There are many, many aspects that individualise Elfin Saddle as a band and they're not just rooted within their music.
For one; their name is wildly unique and strangely represents their odd, fantasy-like folk musings rather well. Secondly; there are only two members, one of which is Canadian song-writer Jordan McKenzie and the other is Emi Honda, a Japanese art student who moved to Canada and eventually met McKenzie in Vancouver.
Born from their odd love of art, music and everything strange, we are now given this; their second record as a pair and a true example of skewed magnificence.
Switching between two dynamics on a record (lighter/darker or quieter/louder etc.) usually spreads the focus a little and adds depth overall but when you actually have two completely separate singers taking turns, track by track, to deliver their own specific type of atmospherics is an entirely different kettle of awesome. Honda sings in a gentle, whispering-but-confident tone, never once faltering and strictly singing in Japanese only (excluding her backing vocals on some songs). Contradictory to that is McKenzie's unsettled, almost schizophrenic vocal rhythm and delivery that often seems direction-less but never becoming distasteful. Together, they somehow fuse their individual ideals and styles into one fantastically crafted beast of a record.
The Bringer is a slow burner that twinkles, moans and tip-toes for the better part of three minutes and then quietly explodes into an eery stream of harmonic violins, xylophone's and trash-can like percussions. It sounds both beautiful and desperate and has the ability to send shivers down the spine if played in the right atmosphere.
The record is almost indefinable as a whole but under the microscope, you can begin to see its influences. There's obvious hints of Eastern dynamics within the musicianship but they're more baroque and unhinged when entwined with the Western strings and percussion. Folk laces its exterior (bells, banjo's, acoustic guitars, violins and other less mainstream instruments) and hidden shyly in the corners are tinges of post-rock (the builds, breaks and transitions). Then of course there's that ever present sense of alternative melody that we haven't yet mentioned. There's so many successful ideas woven carefully into the record's fabric that even if a certain song doesn't impress as much as its predecessor, it's still respectable and thoroughly listenable.
Hammer Song is the record's anthem and toys with catchy theatrics and repeated lyricism. "I am a hammer, i'll smash it in, smash it in, smash it in" repeats McKenzie as the strummed acoustic backing guitar follows him confidently. "I have a power inside my skin, inside my skin, inside my skin" he preaches again and again alongside the fantastically built rhythm. Structurally the song seems simplistic and is lighter than a lot of the other tracks on the record - from McKenzie anyway - but it works so well and knows just what to do as well as when to do it, that it can safely be considered a highlight throughout this already gleaming CD.

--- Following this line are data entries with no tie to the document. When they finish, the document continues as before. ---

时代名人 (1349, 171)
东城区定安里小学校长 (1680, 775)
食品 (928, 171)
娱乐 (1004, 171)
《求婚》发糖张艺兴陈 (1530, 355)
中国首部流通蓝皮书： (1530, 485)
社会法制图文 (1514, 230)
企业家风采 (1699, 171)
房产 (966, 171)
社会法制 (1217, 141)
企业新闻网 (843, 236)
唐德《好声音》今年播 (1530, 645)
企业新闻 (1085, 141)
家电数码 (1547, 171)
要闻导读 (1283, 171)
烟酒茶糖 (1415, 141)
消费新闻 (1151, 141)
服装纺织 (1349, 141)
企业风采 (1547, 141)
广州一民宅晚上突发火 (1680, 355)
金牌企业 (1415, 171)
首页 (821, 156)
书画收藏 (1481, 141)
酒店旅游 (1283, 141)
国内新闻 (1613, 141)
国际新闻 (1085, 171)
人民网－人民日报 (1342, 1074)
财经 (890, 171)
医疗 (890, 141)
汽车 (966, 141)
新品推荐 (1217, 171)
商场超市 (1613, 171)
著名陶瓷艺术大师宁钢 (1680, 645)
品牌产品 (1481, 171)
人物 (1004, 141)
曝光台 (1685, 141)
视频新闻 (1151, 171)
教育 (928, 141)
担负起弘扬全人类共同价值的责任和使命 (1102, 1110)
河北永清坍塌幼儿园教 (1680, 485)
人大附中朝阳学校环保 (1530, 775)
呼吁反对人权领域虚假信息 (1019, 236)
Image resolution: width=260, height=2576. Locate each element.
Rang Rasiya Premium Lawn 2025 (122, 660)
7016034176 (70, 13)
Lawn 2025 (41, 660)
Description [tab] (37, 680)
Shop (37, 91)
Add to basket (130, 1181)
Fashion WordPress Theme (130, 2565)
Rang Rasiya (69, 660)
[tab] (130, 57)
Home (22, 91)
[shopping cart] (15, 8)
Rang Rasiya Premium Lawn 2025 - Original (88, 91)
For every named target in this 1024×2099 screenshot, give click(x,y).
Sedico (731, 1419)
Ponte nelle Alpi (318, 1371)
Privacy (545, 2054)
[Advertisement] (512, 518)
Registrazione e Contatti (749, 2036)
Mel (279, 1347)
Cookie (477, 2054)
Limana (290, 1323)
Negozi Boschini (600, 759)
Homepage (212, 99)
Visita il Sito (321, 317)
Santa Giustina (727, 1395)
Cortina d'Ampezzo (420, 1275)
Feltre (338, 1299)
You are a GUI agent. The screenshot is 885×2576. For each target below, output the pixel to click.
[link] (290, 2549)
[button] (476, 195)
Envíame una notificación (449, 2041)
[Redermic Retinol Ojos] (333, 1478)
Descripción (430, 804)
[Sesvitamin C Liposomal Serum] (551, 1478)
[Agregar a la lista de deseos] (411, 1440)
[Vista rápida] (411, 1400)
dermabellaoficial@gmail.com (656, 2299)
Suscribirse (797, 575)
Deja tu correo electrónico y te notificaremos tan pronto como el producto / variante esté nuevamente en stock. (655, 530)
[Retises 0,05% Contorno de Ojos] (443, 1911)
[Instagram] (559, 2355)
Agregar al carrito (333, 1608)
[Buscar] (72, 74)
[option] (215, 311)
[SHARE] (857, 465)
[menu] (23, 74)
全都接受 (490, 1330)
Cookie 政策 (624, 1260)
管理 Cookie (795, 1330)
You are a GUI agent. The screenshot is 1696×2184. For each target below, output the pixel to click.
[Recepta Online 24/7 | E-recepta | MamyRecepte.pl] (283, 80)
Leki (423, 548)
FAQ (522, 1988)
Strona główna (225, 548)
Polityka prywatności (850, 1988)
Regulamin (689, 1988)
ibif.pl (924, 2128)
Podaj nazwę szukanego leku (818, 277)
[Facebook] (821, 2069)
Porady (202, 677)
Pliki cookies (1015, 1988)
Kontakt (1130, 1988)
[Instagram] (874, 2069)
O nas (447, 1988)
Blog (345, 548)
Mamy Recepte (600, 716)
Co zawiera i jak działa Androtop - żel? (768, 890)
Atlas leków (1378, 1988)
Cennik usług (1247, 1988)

One of the main focal points on the record is mid-track The Living Light which can only be described as a psychedelic-folk-mind-fuck for the ages. Building and building with no need to worry about time signatures or rhythm, the song is as discordant as it is melodic and uses both members opposed vocals to add to the audible contradiction that shouldn't make sense - but does in every single aspect you can think of.
Whilst the albums positives completely outweigh it’s negatives, it has to be said that the record does tend to focus a little too much on trying out a few random tangents instead of keeping to a more narrow focus. It doesn’t detract whatsoever but it does become considerably more noticeable on repeated listens.
Ringing For The Begin Again shouldn't make sense (even it's title is a nightmare to read and understand) and that's exactly how the duo like it. It's an acquired taste in many aspects and there's so much to take in and witness, to dissect and appreciate, that many won't find the time to truly grasp and respect its beauty and originality. Both brutal and beautiful, Ringing For The Begin Again is like nothing you have witnessed before.